Wayne McNee, LIC chief executive, said interest from farmers at this year’s Mystery Creek Fieldays was strong. The SPACE service has managed to penetrate 10% of the country’s dairy farms in the relatively short time since its launch in December.

Typically farmers can spend at least half a day using a platemeter to record pasture data, and the crucial early spring period is often when they have the least time to do it over the entire farm.

Firmly in place in Canterbury, the satellite system now extends to Waikato. 

SPACE business unit manager Rebecca Dalrymple said New Zealand brings its own challenges for satellite evaluation, including variances in farm contour, pasture type and cloud cover.

“But the latest satellite technology is well ahead of that which was first trialled a few years ago. We are able to achieve a far higher level of resolution with the latest generation.” 

Earlier LIC trials had also included using drones and light planes, but there were complications around drone use within line of sight, technology and cost issues.

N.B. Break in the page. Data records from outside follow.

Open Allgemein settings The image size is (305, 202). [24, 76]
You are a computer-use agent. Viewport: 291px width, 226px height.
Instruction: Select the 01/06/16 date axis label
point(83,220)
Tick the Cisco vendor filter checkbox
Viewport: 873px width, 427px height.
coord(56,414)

The satellite project is a joint venture between LIC and Californian satellite company Planet Labs with LIC holding the IP on the pasture analyse technology that translates the images into pasture drymatter data for farmers. 

Data is presented to farmers as a ranked feed wedge with estimated pasture drymatter levels. 

Planet Lab put 88 micro-wave sized CubeSat miniature satellites into orbit late last year, and now has the largest fleet of satellites in space.

The satellites are launched into orbit travelling as a secondary payload to larger rocket missions, helping keep their cost down.

Dalrymple said farmers trialling the system had said the results of the satellite estimates were “surprisingly accurate.”

 She said this did much to validate the work that went on behind the scenes, at this stage on a farm-by-farm basis, with individual images having to be checked manually against a digitised farm image, to ensure clarity and image quality.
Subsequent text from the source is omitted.